NC State Ph.D. student and Wake County, N.C., high school teacher Michael Prelaske is helping students through game-based learning and scholarships. He is the founder of 1347 Games, a nonprofit focused on creating standards-based, multiplayer, digital simulations for the classroom. “Learning takes place through stories and play,” says Prelaske, who has taught at Middle Creek High School in Apex, N.C., since 2014. “There’s very little play incorporated into the modern social studies curriculum, because it’s really difficult to play with complex topics.” Prelaske is working to change that.
He’s currently pursuing a Ph.D. in learning sciences and for the past 10 years has been incorporating simulation games into his classes. His newest digital role-playing games place students on a trade ship during the Age of Exploration or a feudalist farm in pre-Norman England. Prelaske describes the simulations as a bit like Oregon Trail, where players make decisions and consider risks while learning about logistics, geography and behavioral science.

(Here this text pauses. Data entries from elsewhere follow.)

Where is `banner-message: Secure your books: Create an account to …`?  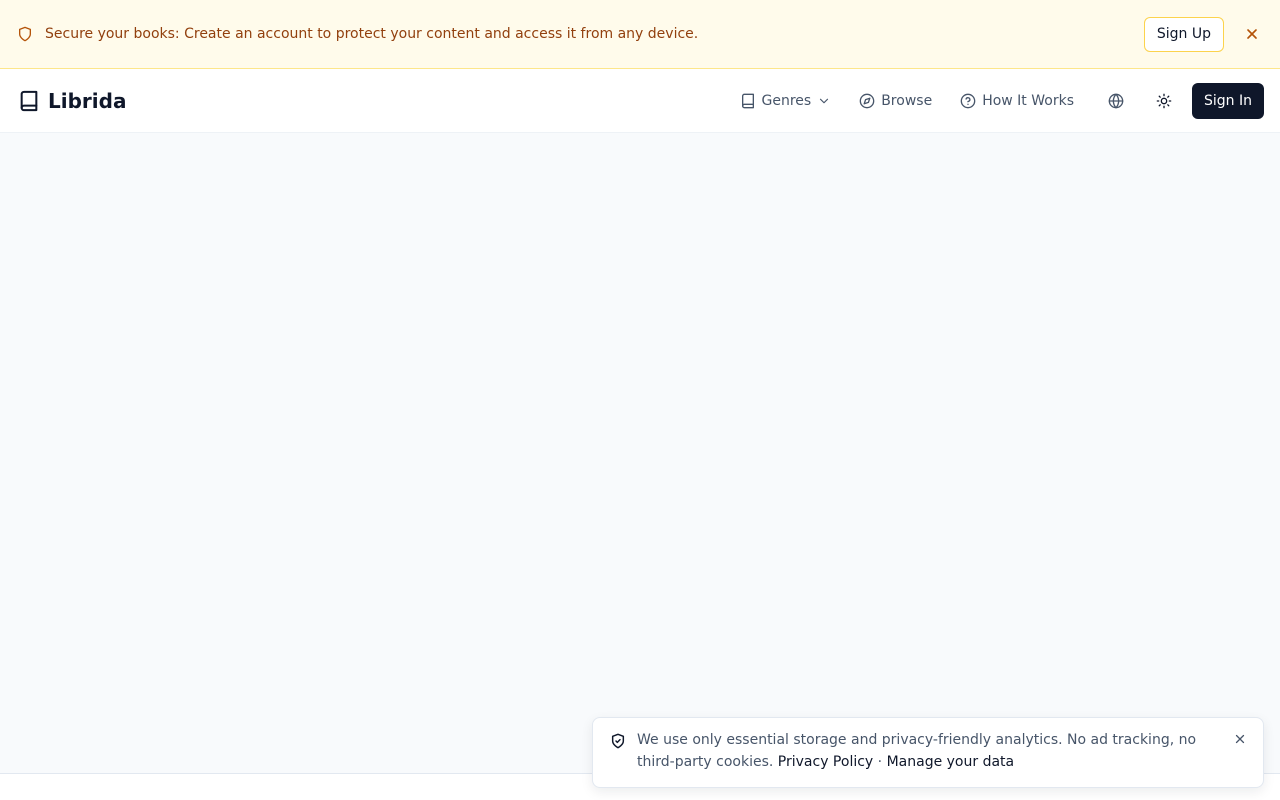 banner-message: Secure your books: Create an account to … is located at coordinates (372, 34).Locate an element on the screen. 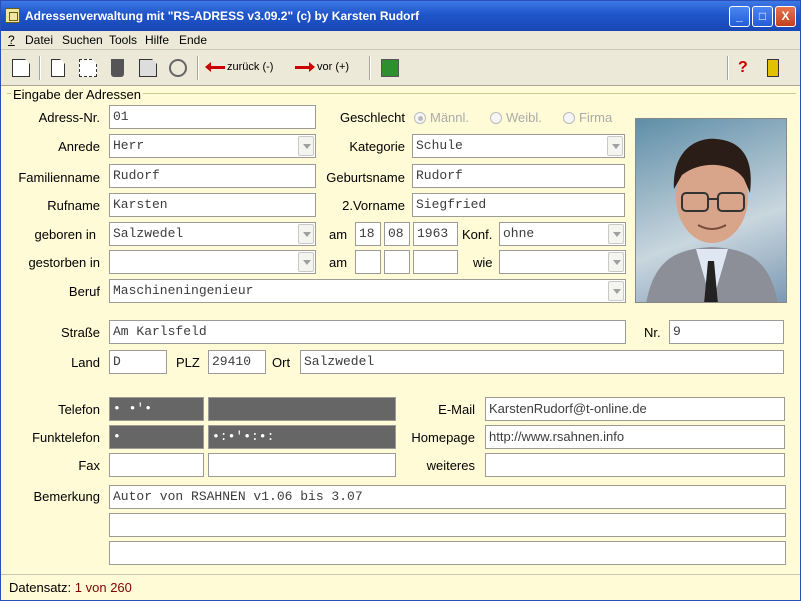  menu-ende: Ende is located at coordinates (193, 40).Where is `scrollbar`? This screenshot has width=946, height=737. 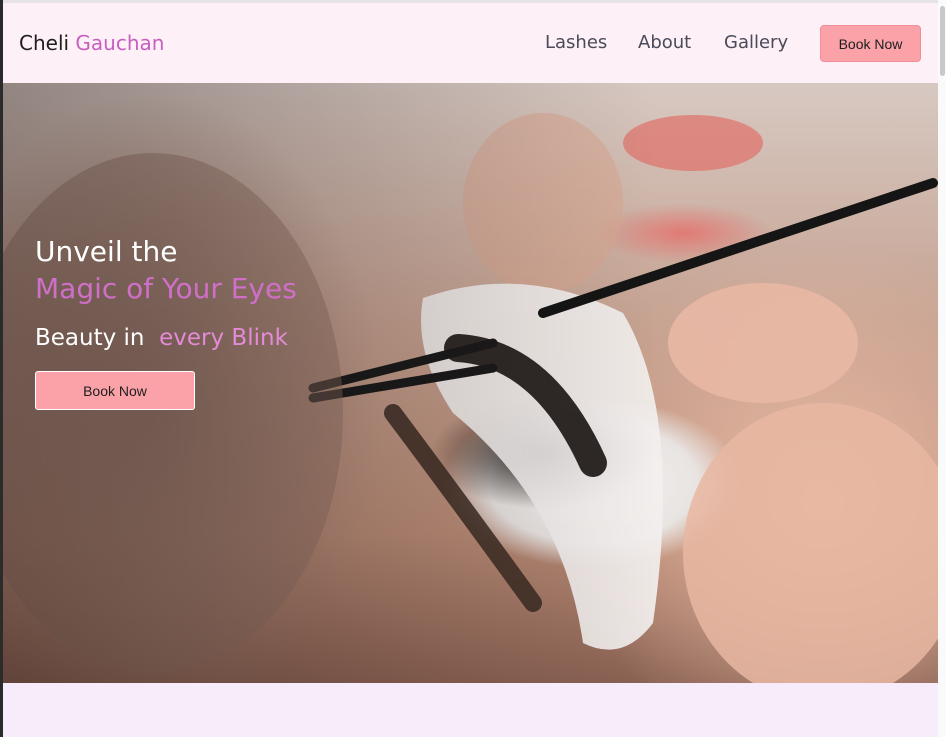 scrollbar is located at coordinates (942, 368). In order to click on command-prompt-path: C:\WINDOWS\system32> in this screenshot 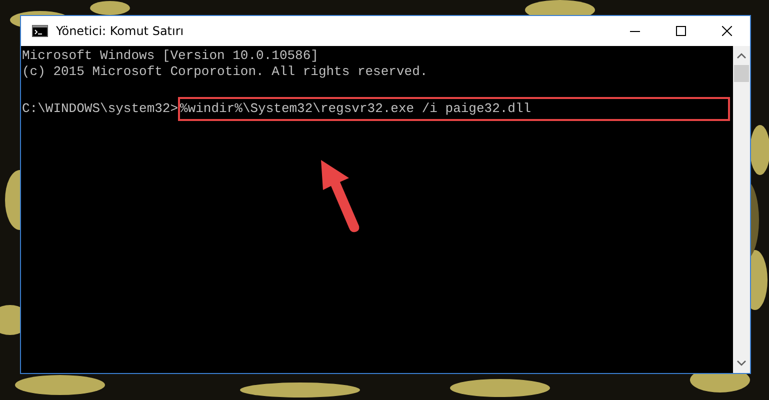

When he’s not focused on making learning more fun, Prelaske works to make the profession more desirable. While teaching can be “very rewarding,” he says that North Carolina is facing a massive teacher shortage. To help remove some of the hurdles for future educators, he and three teaching colleagues — Kenny Collishaw ’17 MED, Nick Flohr and Eddie Wasdell — formed the nonprofit Old North Education Foundation. They hold fundraising events and even partner with distilleries to create customized bourbon that is sold to raise funds for scholarships.
In the past two years, they’ve raised nearly $100,000 to support North Carolina students who want to study education, including at least two who attend NC State. “This is a way for us to do something fun together, to give back and encourage future teachers,” he says. You don’t need an endowment or big bank account to bring about change, Prelaske says, “You just have to go do it.”